Dr. Sullivan is the author of more than 250 peer-reviewed papers and numerous chapters and reviews. She serves on the editorial board of Alcoholism: Clinical and Experimental Research, Brain Imaging and Behavior, Hippocampus, Frontiers of Neuroscience, and Neurobiology of Aging. She is the recipient of several NIH funding awards, including the Senior Scientist Research and Mentorship Award, a grant for international collaborations on alcoholism research, and an NIAAA MERIT award for studies of neural circuitry modification in alcoholism focused on frontocerebellar systems. She also received the NIAAA Keller Award.
AP
Adolf Pfefferbaum
Adolf Pfefferbaum is Distinguished Scientist and founding Director of the Neuroscience Program of SRI International and Professor Emeritus, Stanford University School of Medicine. He received his M.D. from the University of California, San Francisco, completed Internship in Medicine at Barnes Hospital in St. Louis, was Research Associate at the NIH, and did Residency training at Stanford.

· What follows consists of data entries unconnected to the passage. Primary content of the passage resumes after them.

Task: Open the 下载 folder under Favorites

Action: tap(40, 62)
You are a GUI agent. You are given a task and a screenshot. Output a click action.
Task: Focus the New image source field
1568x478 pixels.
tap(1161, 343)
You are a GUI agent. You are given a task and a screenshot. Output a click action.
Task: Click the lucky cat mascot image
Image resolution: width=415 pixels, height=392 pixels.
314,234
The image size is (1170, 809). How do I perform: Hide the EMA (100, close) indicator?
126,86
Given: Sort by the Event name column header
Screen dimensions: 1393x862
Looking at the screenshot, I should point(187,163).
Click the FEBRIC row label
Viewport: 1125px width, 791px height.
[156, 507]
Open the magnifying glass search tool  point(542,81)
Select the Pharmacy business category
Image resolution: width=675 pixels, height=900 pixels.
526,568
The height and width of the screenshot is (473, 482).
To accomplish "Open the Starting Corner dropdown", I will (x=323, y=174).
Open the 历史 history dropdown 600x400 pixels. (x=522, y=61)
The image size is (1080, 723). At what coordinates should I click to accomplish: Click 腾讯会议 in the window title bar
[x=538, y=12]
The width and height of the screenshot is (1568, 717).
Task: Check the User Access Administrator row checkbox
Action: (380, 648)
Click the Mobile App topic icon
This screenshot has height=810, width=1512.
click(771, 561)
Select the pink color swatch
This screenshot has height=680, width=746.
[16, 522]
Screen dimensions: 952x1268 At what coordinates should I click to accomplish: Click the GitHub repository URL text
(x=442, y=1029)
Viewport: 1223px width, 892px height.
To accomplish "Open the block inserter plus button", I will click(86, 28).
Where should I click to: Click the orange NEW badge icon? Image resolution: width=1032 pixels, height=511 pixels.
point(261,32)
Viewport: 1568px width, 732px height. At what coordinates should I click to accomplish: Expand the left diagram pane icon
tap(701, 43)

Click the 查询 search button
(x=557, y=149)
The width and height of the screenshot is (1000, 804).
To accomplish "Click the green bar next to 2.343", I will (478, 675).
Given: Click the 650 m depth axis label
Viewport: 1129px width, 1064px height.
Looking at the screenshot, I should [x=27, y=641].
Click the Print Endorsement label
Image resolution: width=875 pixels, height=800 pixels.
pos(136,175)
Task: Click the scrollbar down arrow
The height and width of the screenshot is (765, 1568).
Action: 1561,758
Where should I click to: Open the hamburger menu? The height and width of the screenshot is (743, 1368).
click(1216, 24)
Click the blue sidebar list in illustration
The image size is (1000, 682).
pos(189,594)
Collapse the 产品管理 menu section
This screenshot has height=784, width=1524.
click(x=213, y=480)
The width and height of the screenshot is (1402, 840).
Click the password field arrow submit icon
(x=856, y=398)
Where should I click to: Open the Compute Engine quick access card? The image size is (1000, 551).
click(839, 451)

For nearly 40 years, Dr. Pfefferbaum has combined medical clinical skills with scientific rigor and creativity to develop and apply electrophysiology and neuroimaging approaches for identifying in vivo brain markers of the effects of long-term, alcohol dependence. His longitudinal neuroimaging studies using quantitative magnetic resonance imaging (MRI) have revealed alcoholism's scope and limits of recovery of brain structure and function. With diffusion tensor imaging to quantify the microstructure of white matter, Dr. Pfefferbaum has shown fiber degradation in alcoholic men that related to memory and attention; in alcoholic women, fiber compromise occurs in normal-appearing white matter. His seminal contribution using functional MRI revealed that alcoholics recruit broader areas of brain than controls to perform at equivalent levels on working memory tasks. In addition to naturalistic studies of human alcoholism, Dr. Pfefferbaum has an active research program using rodent models of alcoholism, employing macrostructural, microstructural, and functional imaging enabling translational research.
Dr. Pfefferbaum has been the principal investigator on numerous NIH-funded grants, including a Merit Award from the National Institute on Alcohol Abuse and Alcoholism (NIAAA). He has also served the NIAAA as a member and chair of the Alcohol Biomedical Research Review Committee and of the Center Reviews and Special Emphasis Panels. Most recently, he was named a member of the NIAAA National Advisory Council. Dr. Pfefferbaum is a member of a number of scientific societies and is a fellow of the American College of Neuropsychopharmacology. He is on the editorial board of Alcoholism: Clinical and Experimental Research, Psychiatry Research, and was co-editor of Psychiatry Research: Neuroimaging for many years. He has published more than 350 peer-reviewed papers and 50 chapters and reviews. His many honors include Phi Beta Kappa, Phi Kappa Phi, and Alpha Omega Alpha. In recognition of his innovative work in electrophysiology, the American Psychiatric Electrophysiology Association presented him with a Career Contribution Award. His scientific contributions to our understanding of alcoholism have been acknowledged through reception of the Keller Award from the NIAAA and the Begleiter Award for Research Excellence from the Research Society on Alcoholism.